Restate the records exactly. Include all of them.

**Extracted material:**
-----
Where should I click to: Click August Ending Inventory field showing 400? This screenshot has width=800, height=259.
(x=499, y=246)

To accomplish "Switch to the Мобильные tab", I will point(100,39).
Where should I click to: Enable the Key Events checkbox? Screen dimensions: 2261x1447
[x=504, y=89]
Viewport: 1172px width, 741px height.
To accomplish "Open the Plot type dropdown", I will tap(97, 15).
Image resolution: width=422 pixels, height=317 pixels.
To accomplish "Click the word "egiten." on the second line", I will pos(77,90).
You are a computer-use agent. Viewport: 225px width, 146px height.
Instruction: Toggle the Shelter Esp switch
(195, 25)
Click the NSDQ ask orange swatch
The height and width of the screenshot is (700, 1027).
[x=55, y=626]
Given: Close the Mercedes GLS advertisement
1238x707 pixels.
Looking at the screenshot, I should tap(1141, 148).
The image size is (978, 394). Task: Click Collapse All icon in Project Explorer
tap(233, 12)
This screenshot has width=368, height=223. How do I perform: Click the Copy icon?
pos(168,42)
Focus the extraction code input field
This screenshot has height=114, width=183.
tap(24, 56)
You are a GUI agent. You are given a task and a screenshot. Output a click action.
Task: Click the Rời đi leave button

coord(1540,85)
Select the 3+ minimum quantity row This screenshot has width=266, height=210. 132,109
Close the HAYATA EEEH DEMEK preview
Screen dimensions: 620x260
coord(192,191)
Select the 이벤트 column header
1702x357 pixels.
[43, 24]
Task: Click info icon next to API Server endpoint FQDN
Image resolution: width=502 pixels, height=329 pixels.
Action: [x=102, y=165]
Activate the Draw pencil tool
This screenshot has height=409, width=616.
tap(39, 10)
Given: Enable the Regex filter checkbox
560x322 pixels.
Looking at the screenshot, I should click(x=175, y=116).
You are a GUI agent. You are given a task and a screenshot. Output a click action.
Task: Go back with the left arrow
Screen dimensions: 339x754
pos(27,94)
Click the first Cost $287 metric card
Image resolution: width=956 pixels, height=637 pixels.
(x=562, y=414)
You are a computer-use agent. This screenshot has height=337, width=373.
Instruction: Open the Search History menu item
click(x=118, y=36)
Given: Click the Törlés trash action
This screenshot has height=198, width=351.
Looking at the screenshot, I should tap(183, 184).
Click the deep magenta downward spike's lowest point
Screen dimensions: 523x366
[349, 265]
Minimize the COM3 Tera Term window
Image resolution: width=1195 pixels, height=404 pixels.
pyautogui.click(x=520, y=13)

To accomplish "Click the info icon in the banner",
-----
**Answer:**
Where should I click to: Click August Ending Inventory field showing 400? This screenshot has width=800, height=259.
(x=499, y=246)

To accomplish "Switch to the Мобильные tab", I will point(100,39).
Where should I click to: Enable the Key Events checkbox? Screen dimensions: 2261x1447
[x=504, y=89]
Viewport: 1172px width, 741px height.
To accomplish "Open the Plot type dropdown", I will tap(97, 15).
Image resolution: width=422 pixels, height=317 pixels.
To accomplish "Click the word "egiten." on the second line", I will pos(77,90).
You are a computer-use agent. Viewport: 225px width, 146px height.
Instruction: Toggle the Shelter Esp switch
(195, 25)
Click the NSDQ ask orange swatch
The height and width of the screenshot is (700, 1027).
[x=55, y=626]
Given: Close the Mercedes GLS advertisement
1238x707 pixels.
Looking at the screenshot, I should tap(1141, 148).
The image size is (978, 394). Task: Click Collapse All icon in Project Explorer
tap(233, 12)
This screenshot has width=368, height=223. How do I perform: Click the Copy icon?
pos(168,42)
Focus the extraction code input field
This screenshot has height=114, width=183.
tap(24, 56)
You are a GUI agent. You are given a task and a screenshot. Output a click action.
Task: Click the Rời đi leave button

coord(1540,85)
Select the 3+ minimum quantity row This screenshot has width=266, height=210. 132,109
Close the HAYATA EEEH DEMEK preview
Screen dimensions: 620x260
coord(192,191)
Select the 이벤트 column header
1702x357 pixels.
[43, 24]
Task: Click info icon next to API Server endpoint FQDN
Image resolution: width=502 pixels, height=329 pixels.
Action: [x=102, y=165]
Activate the Draw pencil tool
This screenshot has height=409, width=616.
tap(39, 10)
Given: Enable the Regex filter checkbox
560x322 pixels.
Looking at the screenshot, I should click(x=175, y=116).
You are a GUI agent. You are given a task and a screenshot. Output a click action.
Task: Go back with the left arrow
Screen dimensions: 339x754
pos(27,94)
Click the first Cost $287 metric card
Image resolution: width=956 pixels, height=637 pixels.
(x=562, y=414)
You are a computer-use agent. This screenshot has height=337, width=373.
Instruction: Open the Search History menu item
click(x=118, y=36)
Given: Click the Törlés trash action
This screenshot has height=198, width=351.
Looking at the screenshot, I should tap(183, 184).
Click the deep magenta downward spike's lowest point
Screen dimensions: 523x366
[349, 265]
Minimize the COM3 Tera Term window
Image resolution: width=1195 pixels, height=404 pixels.
pyautogui.click(x=520, y=13)

To accomplish "Click the info icon in the banner",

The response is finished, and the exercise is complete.